Basic maths, like reading and writing, is not a particularly high-order skill - kids with moderate learning difficulties can get the hang of it perfectly well. Dc who are introduced to it later will on the whole just zip through it more quickly. Think of it as a bit like potty training - if dc are ready to be dry at 2.5 on average, you can start at 2.4 and it will take a month. Or you can start at 1.5 and it will take a year to get to the same point, with lots of argument, upset and wet pants along the way.

fret not.

Francagoestohollywood Thu 08-Sep-11 10:19:54

I think Twoplus your problem might rest in the teacher, rather than the Italian curriculum. Is she di ruolo, or are there any chances she might not be there this year?

And just to reassure you with regards to homework during the summer holidays: ds really struggled with his after his first yr at school. He just didn't want to do them as he was knackered and despite the fact that he was really good at math and he loved his math teacher!

I'd wait and see, if she is only starting seconda. I can assure you that the second yr there is a significant change in what they do in all the subjects (wait until they start grammar grin...)

TwoPlusTwoEqualsFive Thu 08-Sep-11 10:24:57

Well ForYourDreams I can only go on my gut instinct which is telling me they are definitely on the under-achieving side.

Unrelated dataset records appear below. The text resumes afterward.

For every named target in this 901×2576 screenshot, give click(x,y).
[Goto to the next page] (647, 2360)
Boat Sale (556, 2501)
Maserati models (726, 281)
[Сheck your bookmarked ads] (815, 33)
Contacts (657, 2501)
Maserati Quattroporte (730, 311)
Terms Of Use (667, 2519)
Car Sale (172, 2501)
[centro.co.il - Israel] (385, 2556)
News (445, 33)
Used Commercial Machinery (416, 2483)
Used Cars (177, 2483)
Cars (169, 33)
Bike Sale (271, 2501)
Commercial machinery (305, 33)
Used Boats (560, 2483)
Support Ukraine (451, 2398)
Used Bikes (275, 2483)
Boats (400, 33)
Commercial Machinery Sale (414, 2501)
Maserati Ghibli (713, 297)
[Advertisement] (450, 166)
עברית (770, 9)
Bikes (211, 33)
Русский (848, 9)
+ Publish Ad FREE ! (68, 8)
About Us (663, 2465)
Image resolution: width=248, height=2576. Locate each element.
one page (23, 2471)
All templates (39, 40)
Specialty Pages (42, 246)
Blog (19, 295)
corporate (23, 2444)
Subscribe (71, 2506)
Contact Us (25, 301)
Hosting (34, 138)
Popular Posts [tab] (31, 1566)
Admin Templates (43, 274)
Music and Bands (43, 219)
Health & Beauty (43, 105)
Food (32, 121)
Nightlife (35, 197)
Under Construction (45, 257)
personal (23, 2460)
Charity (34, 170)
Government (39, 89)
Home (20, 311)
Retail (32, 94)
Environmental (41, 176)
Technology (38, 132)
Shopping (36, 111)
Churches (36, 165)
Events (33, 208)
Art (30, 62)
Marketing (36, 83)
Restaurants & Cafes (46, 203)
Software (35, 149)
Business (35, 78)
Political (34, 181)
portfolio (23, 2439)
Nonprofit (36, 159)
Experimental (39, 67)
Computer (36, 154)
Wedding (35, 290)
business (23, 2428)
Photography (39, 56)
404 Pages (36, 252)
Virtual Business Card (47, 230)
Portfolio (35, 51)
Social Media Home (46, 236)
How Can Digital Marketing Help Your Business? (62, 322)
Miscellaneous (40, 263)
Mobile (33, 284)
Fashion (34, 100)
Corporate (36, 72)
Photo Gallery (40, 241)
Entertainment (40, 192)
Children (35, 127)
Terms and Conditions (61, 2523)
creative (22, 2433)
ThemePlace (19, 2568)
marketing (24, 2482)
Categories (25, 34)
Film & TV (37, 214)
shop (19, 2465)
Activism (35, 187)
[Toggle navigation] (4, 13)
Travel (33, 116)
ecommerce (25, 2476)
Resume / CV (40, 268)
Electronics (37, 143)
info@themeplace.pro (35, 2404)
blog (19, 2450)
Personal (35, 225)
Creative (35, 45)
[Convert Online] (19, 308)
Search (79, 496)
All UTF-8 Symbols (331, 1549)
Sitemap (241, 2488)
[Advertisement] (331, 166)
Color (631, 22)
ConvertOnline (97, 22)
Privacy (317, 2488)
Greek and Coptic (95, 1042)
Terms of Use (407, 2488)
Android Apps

They are using a book called Linea del Venti - I've just read the blurb on the back and it says "especially recommended for children who have problems in adding and subtracting". With a below-average class size of only 22 I cannot see why there should be any problems.
And yes, I want to know what is age-appropriate for DD, i.e. what an average 7-yo can learn with proper teaching. If she's behind now, what on earth will happen if I do finally manage to get her into secondary-school education in the UK. I'm seriously considering extra tuition now, I don't want to turn into pushy uber-mum but at the same time maths is so important and I don't want her to struggle with it for years.